At this point, KG wouldn't make 3rd Team All Star on my list (Duncan and Dirk on 1st Team, Lebron and Brand on 2nd Team, Marion and Bosh on 3rd Team, KG and Gasol on the bubble). Dude needs to start grabbing some boards. Right now he's 8th in the league...amongst forwards. 11th overall. Also, all of his numbers are down from last year...except for his minutes (which are actually up). Anyways, all in all, he's playing "good" by league standards, "average at best" by KG standards.


----------



## socco (Jul 14, 2002)

Marion and Bosh? :rofl:


----------



## socco (Jul 14, 2002)

sheefo13 said:


> Hassell's defense has been a lot of nothing.


What?


----------



## JuX (Oct 11, 2005)

I like that, Sheefo, but I grade KG A- and Kandi B-.


----------



## The King of the World (Dec 28, 2003)

socco said:


> Marion and Bosh? :rofl:


For real, Marion and Bosh have been insane this year. Bosh won't make an All-NBA team this year because his team is ***, but I've seen enough Raptors and Wolves games this year to know that Bosh is outplaying KG. Believe me, I don't enjoy saying that.


----------



## socco (Jul 14, 2002)

The King of the World said:


> For real, Marion and Bosh have been insane this year. Bosh won't make an All-NBA team this year because his team is ***, but I've seen enough Raptors and Wolves games this year to know that Bosh is outplaying KG. Believe me, I don't enjoy saying that.

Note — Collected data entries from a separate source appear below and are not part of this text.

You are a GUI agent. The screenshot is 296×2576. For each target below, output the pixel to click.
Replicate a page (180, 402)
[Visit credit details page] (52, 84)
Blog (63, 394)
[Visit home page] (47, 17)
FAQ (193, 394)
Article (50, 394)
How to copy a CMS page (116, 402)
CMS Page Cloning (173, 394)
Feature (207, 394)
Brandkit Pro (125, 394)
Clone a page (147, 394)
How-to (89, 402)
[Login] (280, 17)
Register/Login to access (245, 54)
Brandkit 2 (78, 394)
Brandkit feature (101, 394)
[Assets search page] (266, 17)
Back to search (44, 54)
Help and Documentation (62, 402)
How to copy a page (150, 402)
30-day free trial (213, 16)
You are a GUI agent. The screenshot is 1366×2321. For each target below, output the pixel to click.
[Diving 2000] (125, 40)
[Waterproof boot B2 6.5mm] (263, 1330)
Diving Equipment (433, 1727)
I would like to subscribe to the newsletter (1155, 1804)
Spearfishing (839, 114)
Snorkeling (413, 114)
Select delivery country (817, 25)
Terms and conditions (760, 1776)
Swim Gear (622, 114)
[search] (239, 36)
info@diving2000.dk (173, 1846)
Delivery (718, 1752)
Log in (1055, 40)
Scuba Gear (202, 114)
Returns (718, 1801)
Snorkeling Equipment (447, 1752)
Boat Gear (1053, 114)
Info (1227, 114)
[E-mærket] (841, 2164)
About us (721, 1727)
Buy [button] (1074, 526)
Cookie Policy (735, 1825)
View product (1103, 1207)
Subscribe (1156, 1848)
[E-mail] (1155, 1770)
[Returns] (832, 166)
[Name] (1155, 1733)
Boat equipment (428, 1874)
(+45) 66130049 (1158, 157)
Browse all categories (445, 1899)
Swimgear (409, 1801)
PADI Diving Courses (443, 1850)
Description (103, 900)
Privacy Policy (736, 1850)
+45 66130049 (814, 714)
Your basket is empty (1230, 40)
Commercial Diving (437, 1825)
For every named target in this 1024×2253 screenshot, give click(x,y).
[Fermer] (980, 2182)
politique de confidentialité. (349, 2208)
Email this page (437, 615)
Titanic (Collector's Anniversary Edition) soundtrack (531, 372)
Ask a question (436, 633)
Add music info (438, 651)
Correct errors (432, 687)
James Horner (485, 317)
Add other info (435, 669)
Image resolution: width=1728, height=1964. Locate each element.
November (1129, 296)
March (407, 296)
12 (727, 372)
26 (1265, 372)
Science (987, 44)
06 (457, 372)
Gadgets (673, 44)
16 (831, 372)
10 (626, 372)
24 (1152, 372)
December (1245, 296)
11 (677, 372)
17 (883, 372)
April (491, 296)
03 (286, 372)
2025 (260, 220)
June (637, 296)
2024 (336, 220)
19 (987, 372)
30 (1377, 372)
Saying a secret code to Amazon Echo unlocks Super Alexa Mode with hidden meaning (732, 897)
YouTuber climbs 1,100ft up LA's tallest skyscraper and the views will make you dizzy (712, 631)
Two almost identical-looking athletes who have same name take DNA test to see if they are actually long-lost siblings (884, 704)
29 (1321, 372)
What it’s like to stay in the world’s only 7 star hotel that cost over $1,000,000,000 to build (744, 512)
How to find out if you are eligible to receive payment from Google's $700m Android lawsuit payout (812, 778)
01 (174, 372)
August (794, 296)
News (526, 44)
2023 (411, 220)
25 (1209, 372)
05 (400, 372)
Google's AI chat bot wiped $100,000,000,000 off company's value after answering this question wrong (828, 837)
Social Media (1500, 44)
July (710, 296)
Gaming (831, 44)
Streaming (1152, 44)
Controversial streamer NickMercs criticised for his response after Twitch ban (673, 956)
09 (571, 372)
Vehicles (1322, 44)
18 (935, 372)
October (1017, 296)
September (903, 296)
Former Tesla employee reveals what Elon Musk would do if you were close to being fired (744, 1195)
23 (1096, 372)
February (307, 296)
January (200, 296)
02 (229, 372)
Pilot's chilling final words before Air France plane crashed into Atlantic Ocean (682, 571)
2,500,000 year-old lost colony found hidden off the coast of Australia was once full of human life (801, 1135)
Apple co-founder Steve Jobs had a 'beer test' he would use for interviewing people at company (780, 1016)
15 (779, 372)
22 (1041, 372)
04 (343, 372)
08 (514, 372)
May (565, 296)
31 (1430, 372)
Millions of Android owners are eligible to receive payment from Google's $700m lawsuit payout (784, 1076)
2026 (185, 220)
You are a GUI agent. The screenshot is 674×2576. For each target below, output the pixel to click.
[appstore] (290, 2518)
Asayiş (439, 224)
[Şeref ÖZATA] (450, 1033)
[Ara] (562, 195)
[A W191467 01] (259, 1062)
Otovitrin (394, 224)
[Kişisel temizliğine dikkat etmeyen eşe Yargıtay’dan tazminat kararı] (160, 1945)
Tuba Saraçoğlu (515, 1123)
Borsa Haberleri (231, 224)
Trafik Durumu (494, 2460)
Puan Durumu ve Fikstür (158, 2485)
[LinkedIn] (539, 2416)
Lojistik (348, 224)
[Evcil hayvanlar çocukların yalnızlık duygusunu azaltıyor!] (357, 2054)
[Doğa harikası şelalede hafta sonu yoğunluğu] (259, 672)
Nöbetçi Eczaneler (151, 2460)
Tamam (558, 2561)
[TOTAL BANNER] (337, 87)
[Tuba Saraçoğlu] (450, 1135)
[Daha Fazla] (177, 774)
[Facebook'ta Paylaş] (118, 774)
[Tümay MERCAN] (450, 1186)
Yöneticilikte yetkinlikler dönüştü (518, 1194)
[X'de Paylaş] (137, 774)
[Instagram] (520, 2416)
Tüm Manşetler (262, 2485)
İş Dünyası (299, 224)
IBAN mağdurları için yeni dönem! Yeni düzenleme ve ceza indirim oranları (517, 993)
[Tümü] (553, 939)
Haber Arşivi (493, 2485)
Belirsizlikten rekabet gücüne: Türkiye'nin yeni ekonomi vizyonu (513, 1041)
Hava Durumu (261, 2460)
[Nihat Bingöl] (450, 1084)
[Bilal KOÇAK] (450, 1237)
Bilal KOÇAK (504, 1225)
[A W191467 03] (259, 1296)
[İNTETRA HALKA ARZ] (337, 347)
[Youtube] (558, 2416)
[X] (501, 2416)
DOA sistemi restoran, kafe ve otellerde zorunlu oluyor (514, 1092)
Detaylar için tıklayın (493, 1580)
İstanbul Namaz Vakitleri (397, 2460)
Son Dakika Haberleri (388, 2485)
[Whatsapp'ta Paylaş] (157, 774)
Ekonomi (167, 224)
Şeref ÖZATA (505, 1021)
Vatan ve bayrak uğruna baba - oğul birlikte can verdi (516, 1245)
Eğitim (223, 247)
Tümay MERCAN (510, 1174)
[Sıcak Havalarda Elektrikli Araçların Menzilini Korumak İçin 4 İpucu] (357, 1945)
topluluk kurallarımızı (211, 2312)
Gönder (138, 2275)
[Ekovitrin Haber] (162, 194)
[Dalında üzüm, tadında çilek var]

You're one of the few non-Raptors fans (they're all crazies) that would think that.


----------



## moss_is_1 (Jun 14, 2004)

> *At this point, KG wouldn't make 3rd Team All Star on my list (Duncan and Dirk on 1st Team) ,Lebron and Brand on 2nd Team ,Marion and Bosh on 3rd Team, KG and Gasol on the bubble) * Dude needs to start grabbing some boards. Right now he's 8th in the league...amongst forwards. 11th overall. Also, all of his numbers are down from last year...except for his minutes (which are actually up). Anyways, all in all, he's playing "good" by league standards, "average at best" by KG standards.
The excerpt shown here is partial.